**Passage provided:**
There are many dogs in puppy mills and all of them live in poor conditions. But some live in the worst conditions of all. He was one of those dogs. He was lucky though, because the place where he was tortured was closed and he went to a shelter.

He was withdrawn, almost catatonic, in his fear. The shelter recognized that he wasn't a good candidate for adoption and he miraculously got transferred to a private rescue organization rather than being put to sleep. It was a one-woman operation and she had around 40 dogs in her care. He needed more attention than she could give, but how do you find a home for a dog who is terribly, terribly afraid of people even 9 months after leaving the puppy mill?

It had been a year since her soul-mate died. She was broken and the only thing keeping her going was her dog, Rusty. Her roommate moved out and took her dog with her and Rusty was home alone all day. Initially all she thought she wanted was a companion for him. He was a chihuahua/dachshund mix and her first thought was she would adopt a little girl chihuahua to keep him company. Not for her, no she wasn't ready to  love again, but Rusty needed a friend.  She thought it best if she saved a life rather than buying a dog, so she went to the local shelter. There weren't any small dogs there at that point in time, so she went looking elsewhere and one night, while surfing the Internet, she was mesmerized by a pair of dark brown eyes. She could see the hell he had gone through in those eyes. She recognized the look because she wore a version of it herself.

**Material provided:**
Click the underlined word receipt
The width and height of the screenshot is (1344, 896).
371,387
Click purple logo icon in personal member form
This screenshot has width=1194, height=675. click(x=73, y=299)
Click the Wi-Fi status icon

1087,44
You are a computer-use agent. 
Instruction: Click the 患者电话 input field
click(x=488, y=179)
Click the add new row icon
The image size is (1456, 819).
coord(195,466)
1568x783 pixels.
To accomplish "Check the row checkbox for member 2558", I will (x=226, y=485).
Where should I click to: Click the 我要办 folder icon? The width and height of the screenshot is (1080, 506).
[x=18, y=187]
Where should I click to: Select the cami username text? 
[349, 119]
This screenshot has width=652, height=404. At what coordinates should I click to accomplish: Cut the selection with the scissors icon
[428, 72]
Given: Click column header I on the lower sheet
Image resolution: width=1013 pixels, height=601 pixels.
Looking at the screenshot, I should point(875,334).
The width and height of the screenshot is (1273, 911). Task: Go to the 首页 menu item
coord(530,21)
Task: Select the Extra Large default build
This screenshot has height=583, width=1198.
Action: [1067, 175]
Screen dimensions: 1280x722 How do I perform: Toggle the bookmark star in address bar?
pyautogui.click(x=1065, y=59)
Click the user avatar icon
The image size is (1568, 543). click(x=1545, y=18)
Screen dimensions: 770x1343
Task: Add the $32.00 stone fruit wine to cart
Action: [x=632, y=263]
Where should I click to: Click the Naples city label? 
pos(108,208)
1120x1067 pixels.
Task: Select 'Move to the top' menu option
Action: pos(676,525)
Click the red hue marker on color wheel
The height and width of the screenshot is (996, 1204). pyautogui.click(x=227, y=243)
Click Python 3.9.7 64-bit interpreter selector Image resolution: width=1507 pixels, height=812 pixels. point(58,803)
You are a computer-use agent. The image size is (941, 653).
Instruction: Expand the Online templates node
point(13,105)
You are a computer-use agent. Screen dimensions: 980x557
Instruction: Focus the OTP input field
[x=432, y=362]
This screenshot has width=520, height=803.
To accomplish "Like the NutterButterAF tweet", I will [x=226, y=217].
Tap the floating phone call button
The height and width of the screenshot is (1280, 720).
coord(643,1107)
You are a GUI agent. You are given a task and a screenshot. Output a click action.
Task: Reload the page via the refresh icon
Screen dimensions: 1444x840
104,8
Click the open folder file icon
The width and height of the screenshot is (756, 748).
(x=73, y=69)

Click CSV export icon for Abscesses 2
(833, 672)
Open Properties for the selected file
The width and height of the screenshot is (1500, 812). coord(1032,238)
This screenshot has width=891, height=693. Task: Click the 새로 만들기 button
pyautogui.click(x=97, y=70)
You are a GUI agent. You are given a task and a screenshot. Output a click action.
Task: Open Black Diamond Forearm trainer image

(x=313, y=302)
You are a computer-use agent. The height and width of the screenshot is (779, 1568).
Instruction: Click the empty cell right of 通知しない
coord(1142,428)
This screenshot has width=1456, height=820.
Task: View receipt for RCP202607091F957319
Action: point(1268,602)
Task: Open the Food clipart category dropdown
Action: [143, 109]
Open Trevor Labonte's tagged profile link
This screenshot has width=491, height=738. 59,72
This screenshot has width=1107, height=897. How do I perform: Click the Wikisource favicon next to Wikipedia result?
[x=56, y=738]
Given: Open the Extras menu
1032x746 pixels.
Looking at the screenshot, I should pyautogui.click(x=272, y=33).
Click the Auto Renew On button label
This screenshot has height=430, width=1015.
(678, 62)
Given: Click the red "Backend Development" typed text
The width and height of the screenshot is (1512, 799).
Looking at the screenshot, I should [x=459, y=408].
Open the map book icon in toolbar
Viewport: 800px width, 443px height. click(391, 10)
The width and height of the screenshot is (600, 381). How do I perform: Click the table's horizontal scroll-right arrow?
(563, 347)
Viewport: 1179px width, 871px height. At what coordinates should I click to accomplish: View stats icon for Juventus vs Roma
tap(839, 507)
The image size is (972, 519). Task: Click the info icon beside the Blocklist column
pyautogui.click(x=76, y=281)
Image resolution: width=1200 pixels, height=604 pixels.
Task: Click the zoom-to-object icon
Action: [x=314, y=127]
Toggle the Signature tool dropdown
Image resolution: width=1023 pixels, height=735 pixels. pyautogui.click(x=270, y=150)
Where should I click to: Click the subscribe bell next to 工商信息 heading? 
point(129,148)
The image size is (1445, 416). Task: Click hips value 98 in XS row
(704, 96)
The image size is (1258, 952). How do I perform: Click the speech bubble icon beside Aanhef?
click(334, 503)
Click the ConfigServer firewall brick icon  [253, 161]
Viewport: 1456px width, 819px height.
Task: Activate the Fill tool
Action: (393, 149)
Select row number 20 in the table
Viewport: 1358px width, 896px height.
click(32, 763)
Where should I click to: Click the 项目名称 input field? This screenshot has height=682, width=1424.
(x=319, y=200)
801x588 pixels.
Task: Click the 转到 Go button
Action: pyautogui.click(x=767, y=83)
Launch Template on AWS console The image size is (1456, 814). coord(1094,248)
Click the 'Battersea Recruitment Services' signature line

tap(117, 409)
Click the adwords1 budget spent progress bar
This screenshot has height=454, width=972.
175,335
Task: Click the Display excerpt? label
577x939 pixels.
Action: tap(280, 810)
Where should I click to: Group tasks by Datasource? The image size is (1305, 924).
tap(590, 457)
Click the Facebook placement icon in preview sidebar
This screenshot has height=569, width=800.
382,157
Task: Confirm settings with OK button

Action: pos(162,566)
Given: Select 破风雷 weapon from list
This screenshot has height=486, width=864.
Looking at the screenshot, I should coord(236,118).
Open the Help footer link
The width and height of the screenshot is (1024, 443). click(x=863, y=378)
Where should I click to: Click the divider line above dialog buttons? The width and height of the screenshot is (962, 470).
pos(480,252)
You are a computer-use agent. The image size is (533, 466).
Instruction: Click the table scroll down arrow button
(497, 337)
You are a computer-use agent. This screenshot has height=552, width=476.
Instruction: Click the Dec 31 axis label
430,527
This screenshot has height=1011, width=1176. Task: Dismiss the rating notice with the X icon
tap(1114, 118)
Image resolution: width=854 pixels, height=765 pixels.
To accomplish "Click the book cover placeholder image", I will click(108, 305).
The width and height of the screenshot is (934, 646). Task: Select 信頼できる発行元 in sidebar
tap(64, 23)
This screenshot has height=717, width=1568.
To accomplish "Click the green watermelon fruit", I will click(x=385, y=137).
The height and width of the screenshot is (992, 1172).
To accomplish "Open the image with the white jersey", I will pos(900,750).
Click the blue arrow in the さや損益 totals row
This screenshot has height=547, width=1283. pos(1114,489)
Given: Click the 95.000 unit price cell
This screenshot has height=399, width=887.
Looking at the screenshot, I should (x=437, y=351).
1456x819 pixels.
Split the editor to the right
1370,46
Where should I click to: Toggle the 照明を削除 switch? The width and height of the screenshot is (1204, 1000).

**Tasks and exercises:**
1. In the puppy mill passage, change "shelter" to "pound" throughout everything from "He was withdrawn, almost" down to "the puppy mill?".
2. Condense the paragraph of the puppy mill passage that begins "It had been a year since her soul-mate died" into a shorter version that keeps its main facts.
3. According to the puppy mill passage, roughly how many dogs did the woman running the private rescue organization have in her care?
The lines above are separate material from the puppy mill passage.

**Solutions by task:**
1.
He was withdrawn, almost catatonic, in his fear. The pound recognized that he wasn't a good candidate for adoption and he miraculously got transferred to a private rescue organization rather than being put to sleep. It was a one-woman operation and she had around 40 dogs in her care. He needed more attention than she could give, but how do you find a home for a dog who is terribly, terribly afraid of people even 9 months after leaving the puppy mill?

2. A year after her soul-mate died, a grieving woman was kept going only by her dog, Rusty, a chihuahua/dachshund mix. When her roommate moved out and took her own dog, Rusty was left alone all day, so the woman decided to get him a companion. She first thought of a little girl chihuahua, not for herself, since she wasn't ready to love again. Preferring to save a life rather than buy a dog, she went to the local shelter, but it had no small dogs at the time. Searching the Internet one night, she was mesmerized by a pair of dark brown eyes that showed the hell he had gone through, a look she recognized in herself.

3. Around 40 dogs.